_Dataset entries_.
%%

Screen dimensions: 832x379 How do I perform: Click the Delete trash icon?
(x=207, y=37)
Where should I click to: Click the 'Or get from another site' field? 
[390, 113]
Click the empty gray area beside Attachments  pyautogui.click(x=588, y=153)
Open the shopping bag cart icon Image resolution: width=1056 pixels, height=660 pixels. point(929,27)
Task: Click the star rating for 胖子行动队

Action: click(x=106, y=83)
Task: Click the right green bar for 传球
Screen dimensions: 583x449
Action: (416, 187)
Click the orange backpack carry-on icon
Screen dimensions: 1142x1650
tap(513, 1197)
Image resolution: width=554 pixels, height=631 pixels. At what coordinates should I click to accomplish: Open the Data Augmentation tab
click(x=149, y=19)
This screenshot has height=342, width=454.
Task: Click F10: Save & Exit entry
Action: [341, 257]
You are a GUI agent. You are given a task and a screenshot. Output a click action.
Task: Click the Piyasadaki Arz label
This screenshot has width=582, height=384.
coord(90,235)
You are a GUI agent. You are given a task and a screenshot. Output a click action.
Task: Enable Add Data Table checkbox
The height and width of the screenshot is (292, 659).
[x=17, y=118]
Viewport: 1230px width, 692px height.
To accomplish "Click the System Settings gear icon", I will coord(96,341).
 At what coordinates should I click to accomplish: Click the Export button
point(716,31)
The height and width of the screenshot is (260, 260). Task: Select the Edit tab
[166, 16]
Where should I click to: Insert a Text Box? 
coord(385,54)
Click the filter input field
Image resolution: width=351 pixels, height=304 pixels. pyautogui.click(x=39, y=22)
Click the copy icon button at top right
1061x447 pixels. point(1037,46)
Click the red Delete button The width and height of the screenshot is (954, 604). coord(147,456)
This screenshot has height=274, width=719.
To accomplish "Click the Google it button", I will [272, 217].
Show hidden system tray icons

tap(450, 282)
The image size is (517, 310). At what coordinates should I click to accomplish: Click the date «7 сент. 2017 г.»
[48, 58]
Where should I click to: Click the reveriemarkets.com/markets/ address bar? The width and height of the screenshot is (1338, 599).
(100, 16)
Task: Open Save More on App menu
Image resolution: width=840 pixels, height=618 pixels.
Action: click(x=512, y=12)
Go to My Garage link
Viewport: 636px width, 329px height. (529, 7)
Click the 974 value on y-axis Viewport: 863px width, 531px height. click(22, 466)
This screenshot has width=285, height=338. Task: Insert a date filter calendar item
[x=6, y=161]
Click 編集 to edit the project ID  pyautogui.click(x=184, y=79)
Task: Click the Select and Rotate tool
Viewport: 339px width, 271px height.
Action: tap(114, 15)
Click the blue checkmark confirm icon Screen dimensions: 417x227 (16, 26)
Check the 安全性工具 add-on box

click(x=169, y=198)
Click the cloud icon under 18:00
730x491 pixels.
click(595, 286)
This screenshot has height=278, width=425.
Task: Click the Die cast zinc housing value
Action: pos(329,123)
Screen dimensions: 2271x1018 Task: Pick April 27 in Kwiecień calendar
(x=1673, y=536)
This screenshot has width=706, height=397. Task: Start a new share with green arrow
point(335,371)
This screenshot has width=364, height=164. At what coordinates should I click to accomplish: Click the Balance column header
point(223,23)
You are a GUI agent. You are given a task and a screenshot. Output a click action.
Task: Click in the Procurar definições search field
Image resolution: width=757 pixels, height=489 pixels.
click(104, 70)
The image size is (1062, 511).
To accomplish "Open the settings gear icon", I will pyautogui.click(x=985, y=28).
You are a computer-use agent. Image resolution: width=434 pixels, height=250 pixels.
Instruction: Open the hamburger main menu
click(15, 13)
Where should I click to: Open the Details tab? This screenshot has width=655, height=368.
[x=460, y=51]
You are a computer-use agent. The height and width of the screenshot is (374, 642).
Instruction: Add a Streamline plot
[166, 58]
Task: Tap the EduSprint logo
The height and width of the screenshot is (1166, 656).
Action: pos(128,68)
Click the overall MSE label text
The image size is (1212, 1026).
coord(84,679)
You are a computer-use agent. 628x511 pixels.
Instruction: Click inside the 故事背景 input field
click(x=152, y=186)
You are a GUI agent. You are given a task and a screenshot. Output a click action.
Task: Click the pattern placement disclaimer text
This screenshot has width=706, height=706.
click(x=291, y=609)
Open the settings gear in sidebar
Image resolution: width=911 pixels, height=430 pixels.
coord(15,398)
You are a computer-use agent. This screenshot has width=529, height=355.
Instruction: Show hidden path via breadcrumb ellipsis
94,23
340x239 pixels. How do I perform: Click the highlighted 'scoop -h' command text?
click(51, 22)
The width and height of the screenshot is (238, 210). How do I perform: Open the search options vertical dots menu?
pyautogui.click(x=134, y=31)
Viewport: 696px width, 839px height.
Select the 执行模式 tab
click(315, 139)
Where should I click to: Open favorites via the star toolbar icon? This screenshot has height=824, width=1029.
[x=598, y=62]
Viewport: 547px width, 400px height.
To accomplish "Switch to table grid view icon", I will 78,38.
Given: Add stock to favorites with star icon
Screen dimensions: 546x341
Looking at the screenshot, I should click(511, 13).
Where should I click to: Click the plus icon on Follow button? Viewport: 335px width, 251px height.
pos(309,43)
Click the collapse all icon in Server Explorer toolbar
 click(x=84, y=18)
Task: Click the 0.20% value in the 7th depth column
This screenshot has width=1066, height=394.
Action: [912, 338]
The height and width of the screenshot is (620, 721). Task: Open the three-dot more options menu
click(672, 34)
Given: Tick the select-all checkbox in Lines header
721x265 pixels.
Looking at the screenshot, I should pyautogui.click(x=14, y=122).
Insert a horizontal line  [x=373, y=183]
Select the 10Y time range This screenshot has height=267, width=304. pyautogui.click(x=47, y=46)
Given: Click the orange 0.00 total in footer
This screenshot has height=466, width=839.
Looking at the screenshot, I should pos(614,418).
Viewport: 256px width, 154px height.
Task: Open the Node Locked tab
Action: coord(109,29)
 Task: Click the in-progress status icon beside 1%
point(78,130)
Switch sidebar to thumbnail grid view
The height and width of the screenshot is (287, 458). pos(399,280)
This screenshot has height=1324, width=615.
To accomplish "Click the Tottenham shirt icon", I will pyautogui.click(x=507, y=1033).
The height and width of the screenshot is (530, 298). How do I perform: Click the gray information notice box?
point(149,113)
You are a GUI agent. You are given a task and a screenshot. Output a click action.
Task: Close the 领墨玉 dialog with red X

%%

_Exercise aim_. Write all the records out again. Nothing may differ from the original.

_Output below_.
Screen dimensions: 832x379 How do I perform: Click the Delete trash icon?
(x=207, y=37)
Where should I click to: Click the 'Or get from another site' field? 
[390, 113]
Click the empty gray area beside Attachments  pyautogui.click(x=588, y=153)
Open the shopping bag cart icon Image resolution: width=1056 pixels, height=660 pixels. point(929,27)
Task: Click the star rating for 胖子行动队

Action: click(x=106, y=83)
Task: Click the right green bar for 传球
Screen dimensions: 583x449
Action: (416, 187)
Click the orange backpack carry-on icon
Screen dimensions: 1142x1650
tap(513, 1197)
Image resolution: width=554 pixels, height=631 pixels. At what coordinates should I click to accomplish: Open the Data Augmentation tab
click(x=149, y=19)
This screenshot has height=342, width=454.
Task: Click F10: Save & Exit entry
Action: [341, 257]
You are a GUI agent. You are given a task and a screenshot. Output a click action.
Task: Click the Piyasadaki Arz label
This screenshot has width=582, height=384.
coord(90,235)
You are a GUI agent. You are given a task and a screenshot. Output a click action.
Task: Enable Add Data Table checkbox
The height and width of the screenshot is (292, 659).
[x=17, y=118]
Viewport: 1230px width, 692px height.
To accomplish "Click the System Settings gear icon", I will coord(96,341).
 At what coordinates should I click to accomplish: Click the Export button
point(716,31)
The height and width of the screenshot is (260, 260). Task: Select the Edit tab
[166, 16]
Where should I click to: Insert a Text Box? 
coord(385,54)
Click the filter input field
Image resolution: width=351 pixels, height=304 pixels. pyautogui.click(x=39, y=22)
Click the copy icon button at top right
1061x447 pixels. point(1037,46)
Click the red Delete button The width and height of the screenshot is (954, 604). coord(147,456)
This screenshot has height=274, width=719.
To accomplish "Click the Google it button", I will [272, 217].
Show hidden system tray icons

tap(450, 282)
The image size is (517, 310). At what coordinates should I click to accomplish: Click the date «7 сент. 2017 г.»
[48, 58]
Where should I click to: Click the reveriemarkets.com/markets/ address bar? The width and height of the screenshot is (1338, 599).
(100, 16)
Task: Open Save More on App menu
Image resolution: width=840 pixels, height=618 pixels.
Action: click(x=512, y=12)
Go to My Garage link
Viewport: 636px width, 329px height. (529, 7)
Click the 974 value on y-axis Viewport: 863px width, 531px height. click(22, 466)
This screenshot has width=285, height=338. Task: Insert a date filter calendar item
[x=6, y=161]
Click 編集 to edit the project ID  pyautogui.click(x=184, y=79)
Task: Click the Select and Rotate tool
Viewport: 339px width, 271px height.
Action: tap(114, 15)
Click the blue checkmark confirm icon Screen dimensions: 417x227 (16, 26)
Check the 安全性工具 add-on box

click(x=169, y=198)
Click the cloud icon under 18:00
730x491 pixels.
click(595, 286)
This screenshot has height=278, width=425.
Task: Click the Die cast zinc housing value
Action: pos(329,123)
Screen dimensions: 2271x1018 Task: Pick April 27 in Kwiecień calendar
(x=1673, y=536)
This screenshot has width=706, height=397. Task: Start a new share with green arrow
point(335,371)
This screenshot has width=364, height=164. At what coordinates should I click to accomplish: Click the Balance column header
point(223,23)
You are a GUI agent. You are given a task and a screenshot. Output a click action.
Task: Click in the Procurar definições search field
Image resolution: width=757 pixels, height=489 pixels.
click(104, 70)
The image size is (1062, 511).
To accomplish "Open the settings gear icon", I will pyautogui.click(x=985, y=28).
You are a computer-use agent. Image resolution: width=434 pixels, height=250 pixels.
Instruction: Open the hamburger main menu
click(15, 13)
Where should I click to: Open the Details tab? This screenshot has width=655, height=368.
[x=460, y=51]
You are a computer-use agent. The height and width of the screenshot is (374, 642).
Instruction: Add a Streamline plot
[166, 58]
Task: Tap the EduSprint logo
The height and width of the screenshot is (1166, 656).
Action: pos(128,68)
Click the overall MSE label text
The image size is (1212, 1026).
coord(84,679)
You are a computer-use agent. 628x511 pixels.
Instruction: Click inside the 故事背景 input field
click(x=152, y=186)
You are a GUI agent. You are given a task and a screenshot. Output a click action.
Task: Click the pattern placement disclaimer text
This screenshot has width=706, height=706.
click(x=291, y=609)
Open the settings gear in sidebar
Image resolution: width=911 pixels, height=430 pixels.
coord(15,398)
You are a computer-use agent. This screenshot has width=529, height=355.
Instruction: Show hidden path via breadcrumb ellipsis
94,23
340x239 pixels. How do I perform: Click the highlighted 'scoop -h' command text?
click(51, 22)
The width and height of the screenshot is (238, 210). How do I perform: Open the search options vertical dots menu?
pyautogui.click(x=134, y=31)
Viewport: 696px width, 839px height.
Select the 执行模式 tab
click(315, 139)
Where should I click to: Open favorites via the star toolbar icon? This screenshot has height=824, width=1029.
[x=598, y=62]
Viewport: 547px width, 400px height.
To accomplish "Switch to table grid view icon", I will 78,38.
Given: Add stock to favorites with star icon
Screen dimensions: 546x341
Looking at the screenshot, I should click(511, 13).
Where should I click to: Click the plus icon on Follow button? Viewport: 335px width, 251px height.
pos(309,43)
Click the collapse all icon in Server Explorer toolbar
 click(x=84, y=18)
Task: Click the 0.20% value in the 7th depth column
This screenshot has width=1066, height=394.
Action: [912, 338]
The height and width of the screenshot is (620, 721). Task: Open the three-dot more options menu
click(672, 34)
Given: Tick the select-all checkbox in Lines header
721x265 pixels.
Looking at the screenshot, I should pyautogui.click(x=14, y=122).
Insert a horizontal line  [x=373, y=183]
Select the 10Y time range This screenshot has height=267, width=304. pyautogui.click(x=47, y=46)
Given: Click the orange 0.00 total in footer
This screenshot has height=466, width=839.
Looking at the screenshot, I should pos(614,418).
Viewport: 256px width, 154px height.
Task: Open the Node Locked tab
Action: coord(109,29)
 Task: Click the in-progress status icon beside 1%
point(78,130)
Switch sidebar to thumbnail grid view
The height and width of the screenshot is (287, 458). pos(399,280)
This screenshot has height=1324, width=615.
To accomplish "Click the Tottenham shirt icon", I will pyautogui.click(x=507, y=1033).
The height and width of the screenshot is (530, 298). How do I perform: Click the gray information notice box?
point(149,113)
You are a GUI agent. You are given a task and a screenshot. Output a click action.
Task: Close the 领墨玉 dialog with red X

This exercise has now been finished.